For political reasons, the finance minister also lost the opportunity to reduce rates on EPF.
Given the industrial sector's spectacular performance the Budget proposed significant sops for the sector to keep accelerating. With a combination of tax breaks on long-term investments and lower duties on life-saving equipment and drugs, the healthcare sector has plenty to cheer about.
The telecom industry can also expect lower capital expenditures with reduction in duties on network equipment and optical fibres, in addition to the extension of tax holidays for networks established up to April 1, 2004.
For the oil and gas industry, the significant reduction of duty on import of LNG regasification plants from 25 per cent to 5 per cent would increase competitiveness of LNG projects.
The tourism sector has been given a major fillip through the multiple proposals comprising removal of expenditure tax breaks, tax breaks on long-term investments and reorganisations.
The proposal to allow 74 per cent FDI in private banks and lift the 10 per cent limit on voting rights was much awaited.
In the area of infrastructure, much has been proposed for the road sector in terms of outlays, but the electricity sector proposals appeared to fall short of expectations.
The proposals to modernise airports and seaport infrastructure are however very well appreciated.
The removal of surcharge and increased standard deduction is sure to please most salaried taxpayers, though those in the high tax bracket seemed to have been left out.
Most of the Kelkar committee recommendations have been ignored in personal taxation with the rebates and slab rate structure remaining intact. The salaried class is expected to have more disposable income in its kitty.
For corporates, the retention of exemptions and deductions in the face of the Kelkar committee recommendations would come as a reprieve.

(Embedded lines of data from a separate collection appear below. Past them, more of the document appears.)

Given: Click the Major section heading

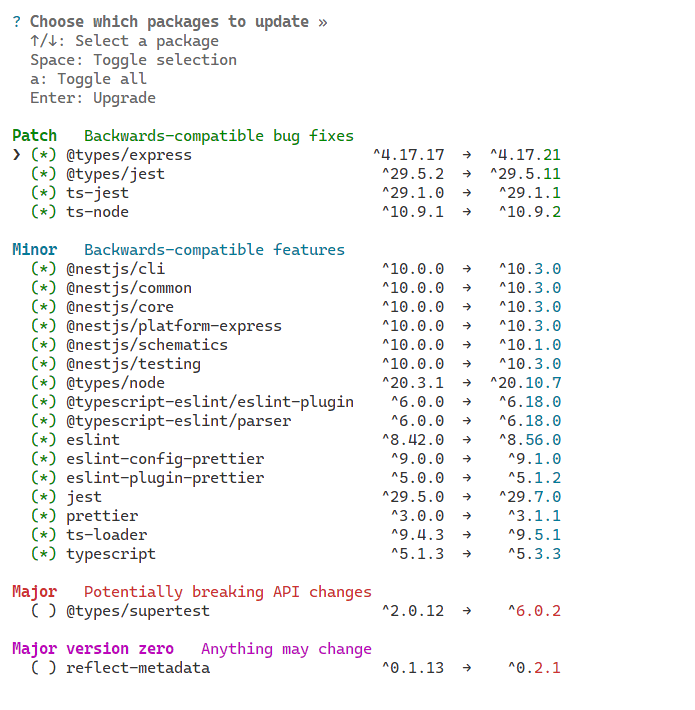Looking at the screenshot, I should click(x=34, y=592).
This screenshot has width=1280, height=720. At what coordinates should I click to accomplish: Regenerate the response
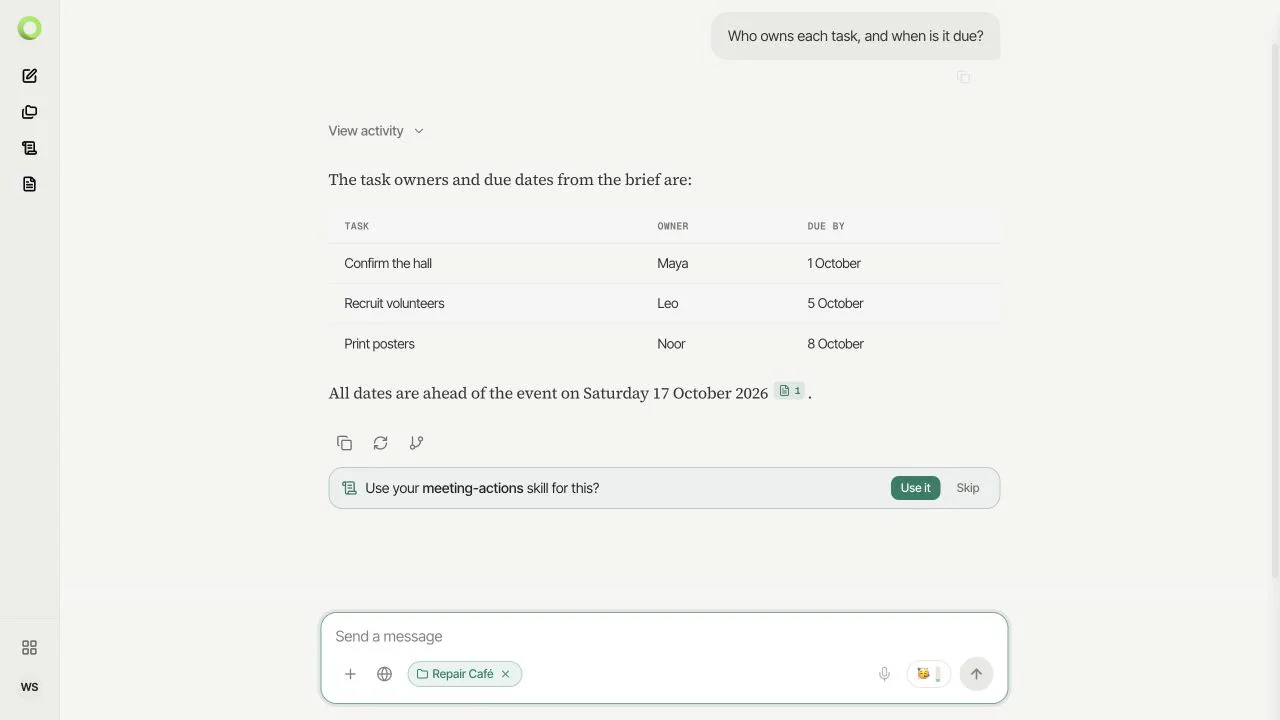[380, 443]
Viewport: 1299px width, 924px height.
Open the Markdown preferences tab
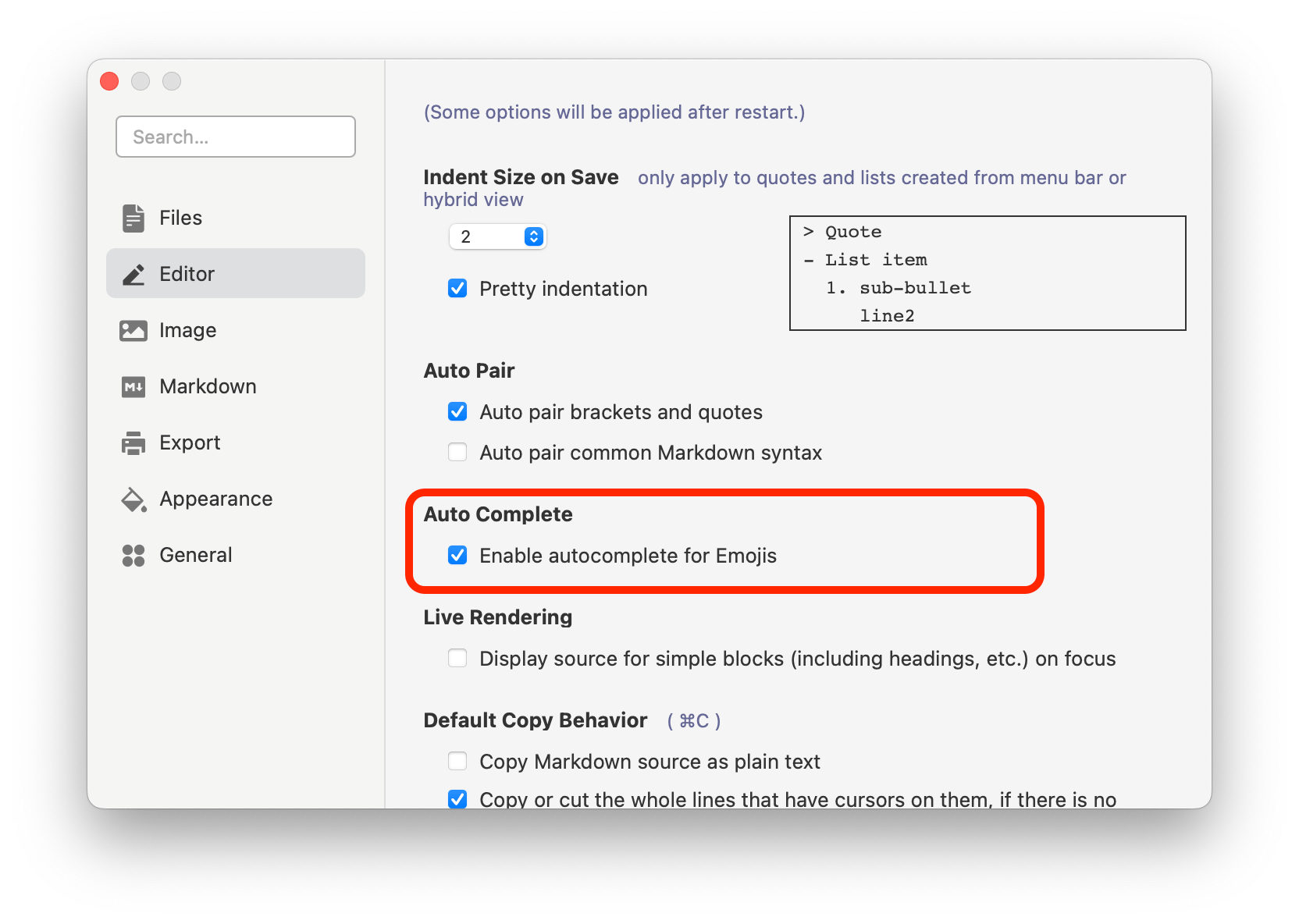(208, 387)
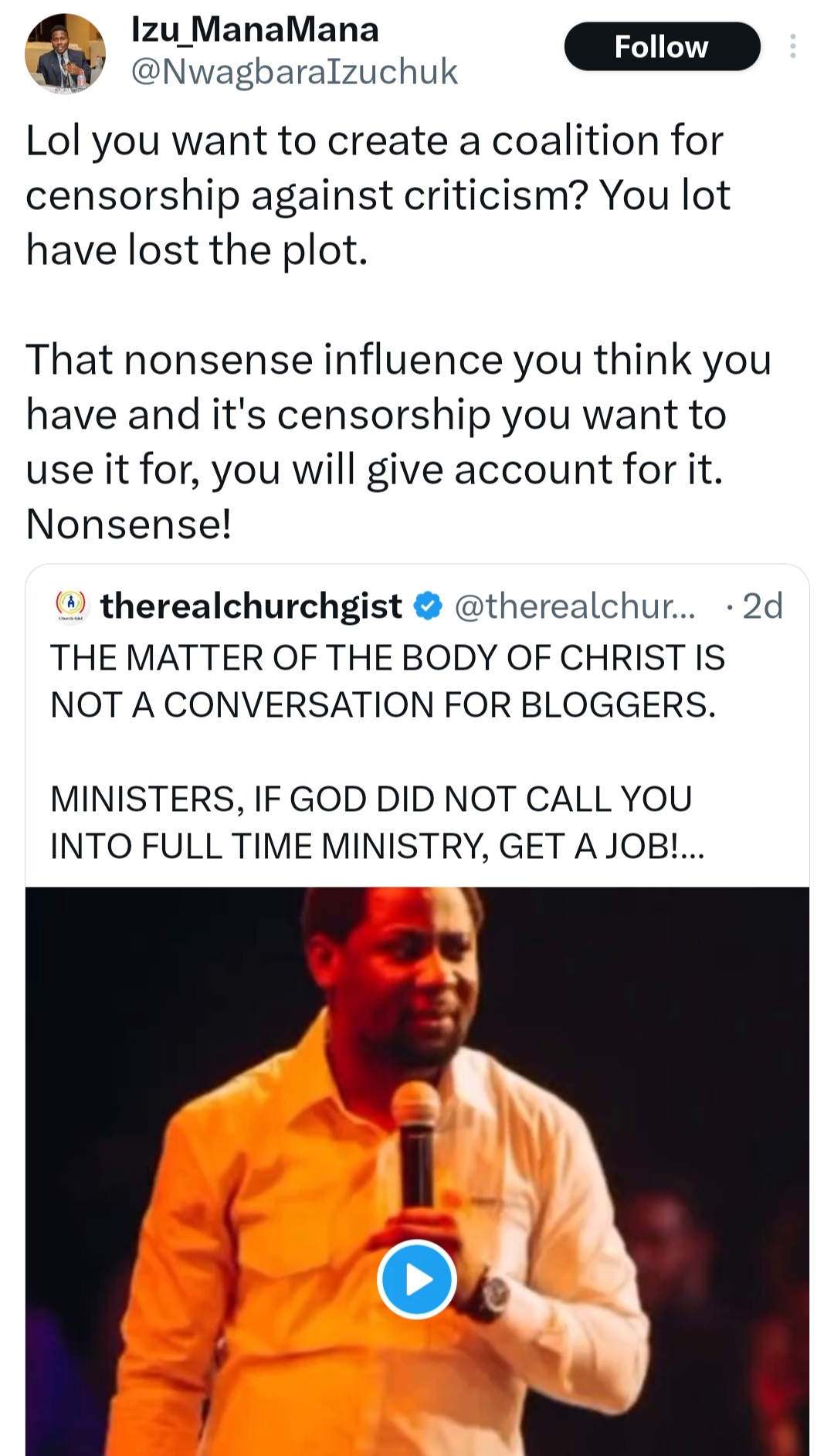The image size is (834, 1456).
Task: Tap the final "Nonsense!" line of the tweet
Action: (129, 524)
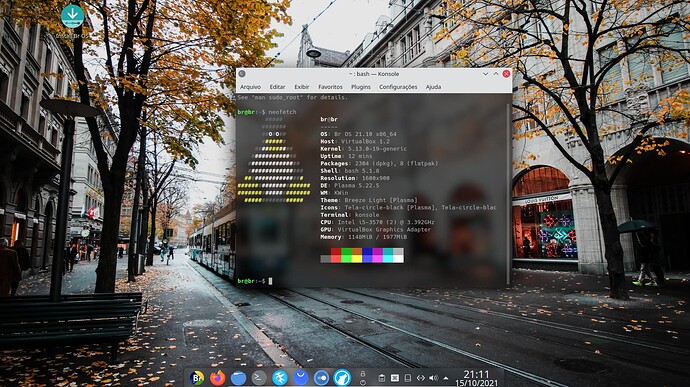Click the Ajuda menu item
690x387 pixels.
433,87
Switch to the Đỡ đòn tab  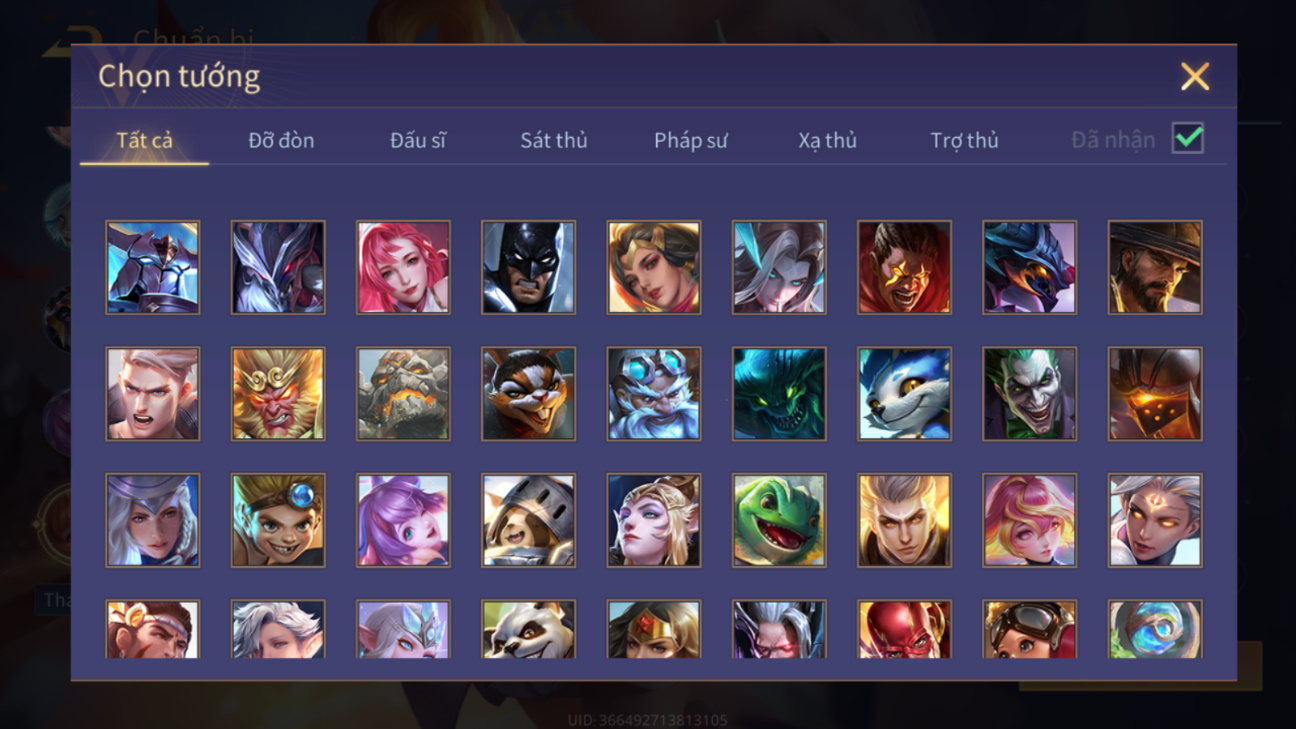point(281,140)
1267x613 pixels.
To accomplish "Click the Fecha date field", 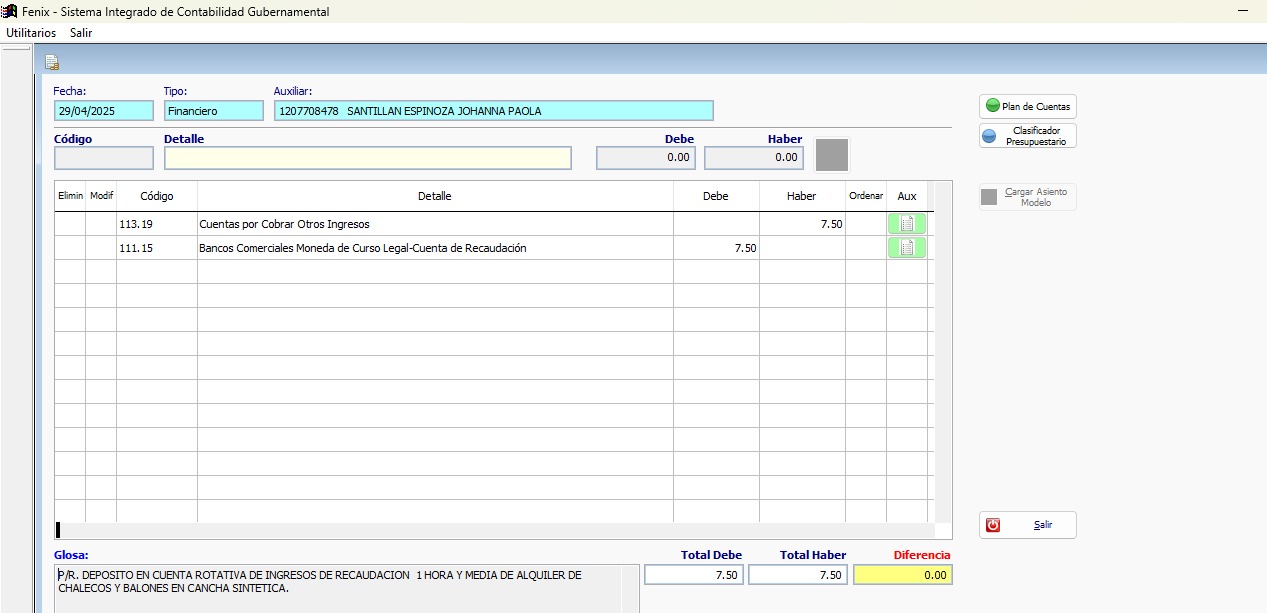I will click(104, 111).
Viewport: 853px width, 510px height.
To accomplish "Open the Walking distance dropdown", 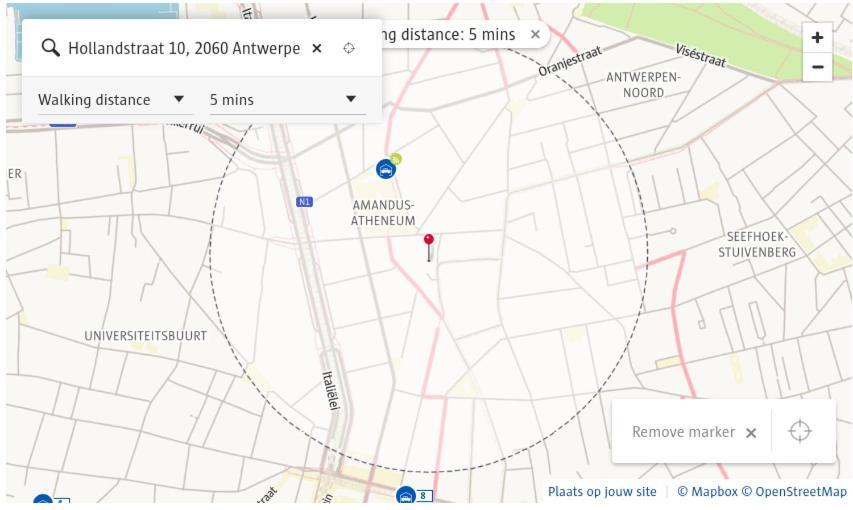I will [111, 99].
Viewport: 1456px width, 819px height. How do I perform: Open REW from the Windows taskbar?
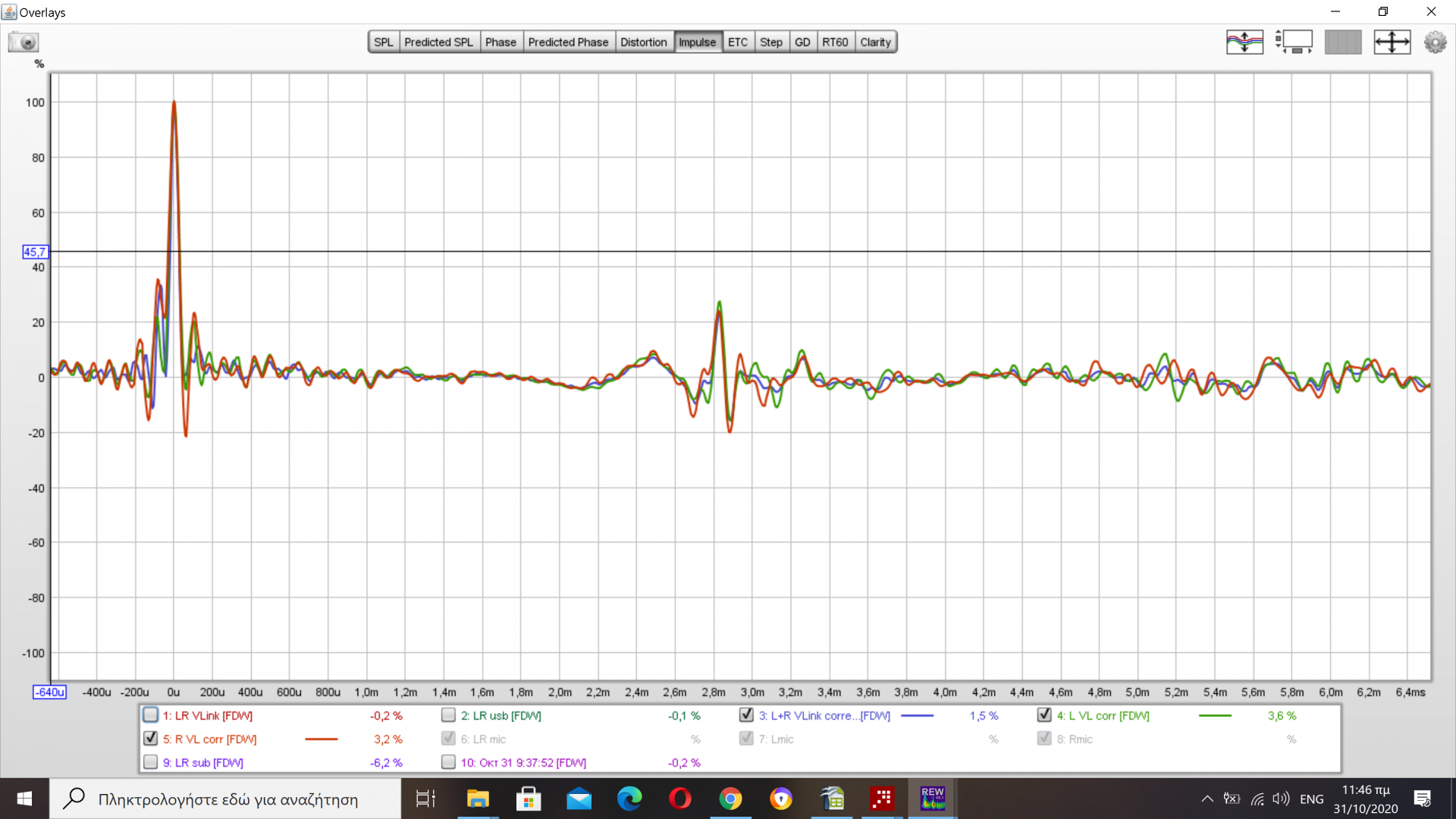[932, 799]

In a tribute to the Kelkar suggestions, the Budget proposes a number of changes to tax administration procedures such as outsourcing non-core activities, computer-based selection for return scrutiny, automatic credit of refunds, electronic filings etc to increase efficiency and engender a tax-payer friendly atmosphere.
We must see the outcome of these administrative changes.To bolster the stock market and revive the small investor's confidence, dividends have been exempted from taxation. However, this comes with a reintroduction of dividend distribution tax.